Worauf müssen Konstrukteure achten in Bezug auf Sicherheit und Manipulation, wenn sie eine Maschine konstruieren?

Der wichtigste Grundsatz lautet, dass die Sicherheit in die Maschine „hineinkonstruiert“ wird und nicht im Nachhinein hinzugefügt. Der Konstrukteur sollte sich auch immer in den Maschinenbediener hineinversetzen und überlegen: Sind die Arbeitsabläufe optimal geplant, oder gibt es Anreize – aus welchem Grund auch immer – zur Manipulation? Das gilt ebenso für die Gestaltung von trennenden beweglichen Schutzeinrichtungen, das heißt von Schutztüren.

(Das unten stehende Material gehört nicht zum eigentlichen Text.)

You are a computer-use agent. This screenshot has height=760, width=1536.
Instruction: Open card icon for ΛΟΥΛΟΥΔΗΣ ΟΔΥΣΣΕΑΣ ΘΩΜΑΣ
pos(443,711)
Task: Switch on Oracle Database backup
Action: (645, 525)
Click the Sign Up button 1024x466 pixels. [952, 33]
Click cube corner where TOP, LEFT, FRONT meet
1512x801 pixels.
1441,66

Bei der Auswahl von Verriegelungseinrichtungen gibt die neue Norm DIN EN ISO 14119 hierzu eine Vielzahl von Hinweisen – von der Vorgehensweise bis hin zur Auswahl geeigneter Produkte. In vielen Fällen wird die in der Norm beschriebene Vorgehensweise zur Folge haben, dass der Einsatz von besonders manipulationssicheren, zum Beispiel hoch codierten Verriegelungseinrichtungen oder Zuhaltungen empfohlen wird. Diese Varianten gibt es, aber sie werden unserer Ansicht nach viel zu selten bestellt und eingesetzt.

Welche konkreten Konsequenzen ergeben sich für den Konstrukteur aus der neuen DIN EN ISO 14119?

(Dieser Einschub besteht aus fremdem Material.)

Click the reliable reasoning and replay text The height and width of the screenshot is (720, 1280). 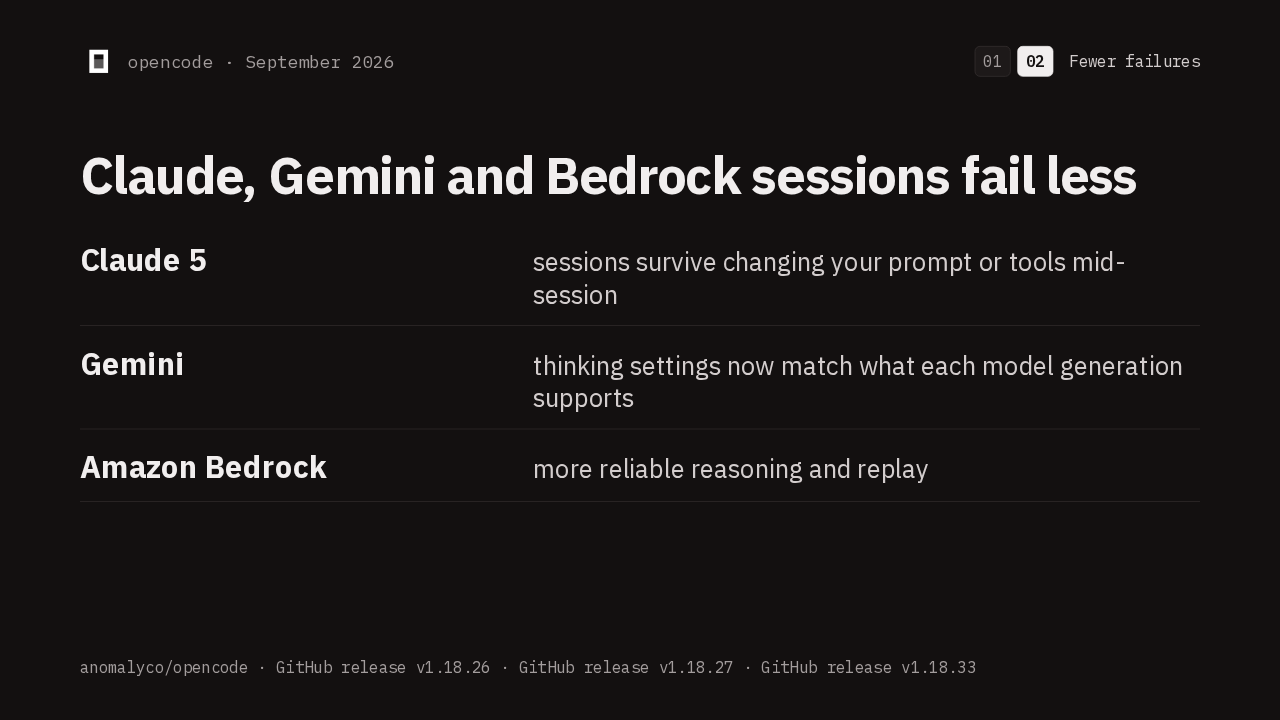pyautogui.click(x=730, y=469)
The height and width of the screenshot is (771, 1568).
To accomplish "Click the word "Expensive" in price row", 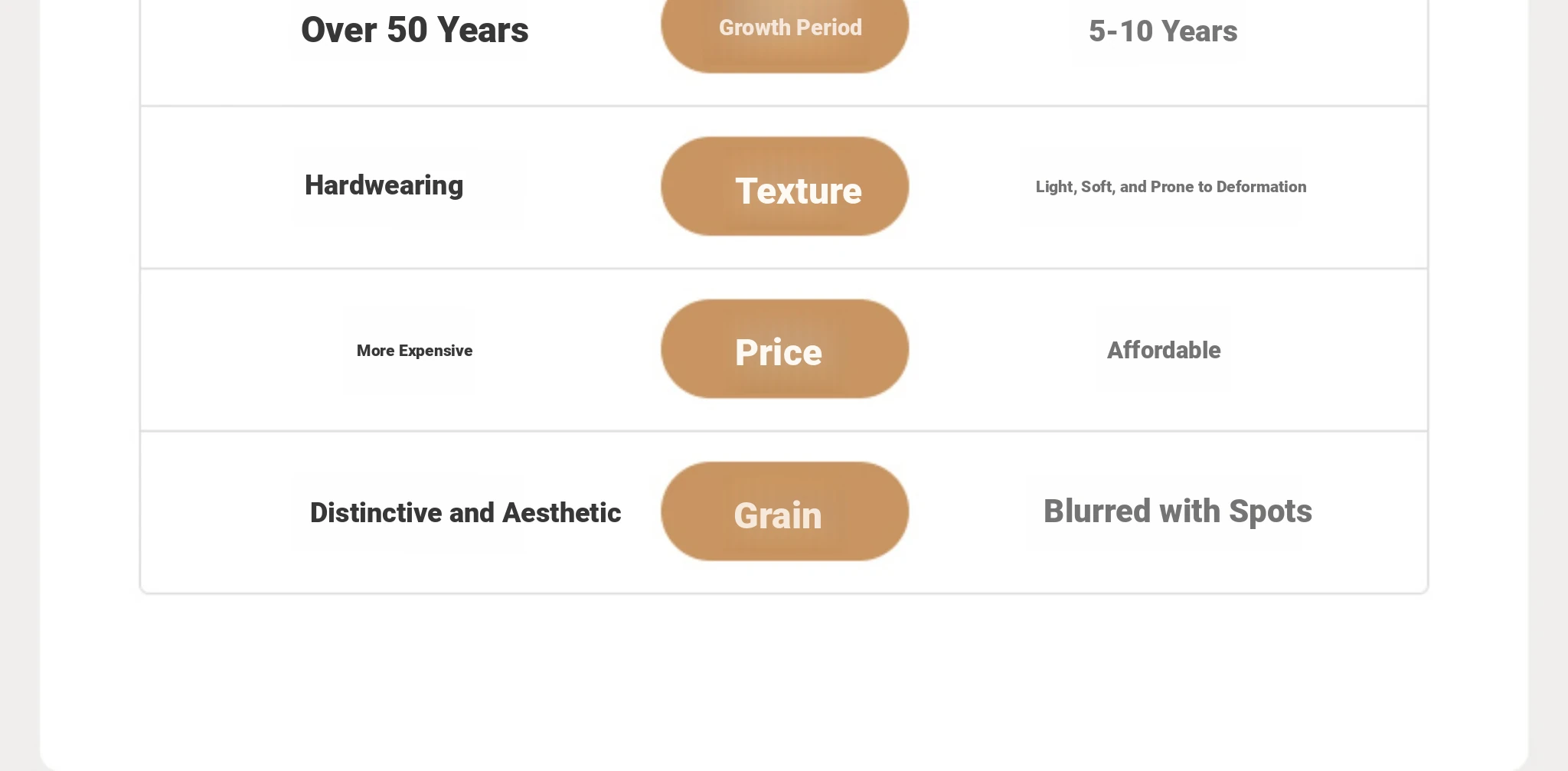I will point(436,351).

Grundsätzliche Änderungen bringt die Norm nicht. Sie ist besser strukturiert als die Vorgängernorm EN 1088, beschreibt konkret die Vorgehensweise bei der Auswahl von Verriegelungseinrichtungen, nennt erforderliche Maßnahmen, mit denen nach vorheriger Risikoeinschätzung ein potenzielles Umgehen minimiert werden kann, und im informativen Anhang findet der Konstrukteur Lösungs- und Schaltungsbeispiele.

Eine Neuerung, die man aus Sicht der Maschinenanwender nur begrüßen kann, ist die stärkere Berücksichtigung des Manipulationsschutzes. Die Norm geht ausdrücklich darauf ein. Sie klassifiziert die Sicherheits-Schaltgeräte nach Technologien sowie Bauarten und nach der Anzahl der Codierungsstufen. Das gibt dem Konstrukteur Hilfestellung bei der normenkonformen Projektierung von Schutzeinrichtungen sowie bei der Auswahl der Sicherheits-Schaltgeräte.

Mensch und Maschine sollen in Zukunft noch enger zusammen arbeiten beziehungsweise miteinander agieren. Welche Sicherheitsmaßnahmen müssen hier getroffen werden?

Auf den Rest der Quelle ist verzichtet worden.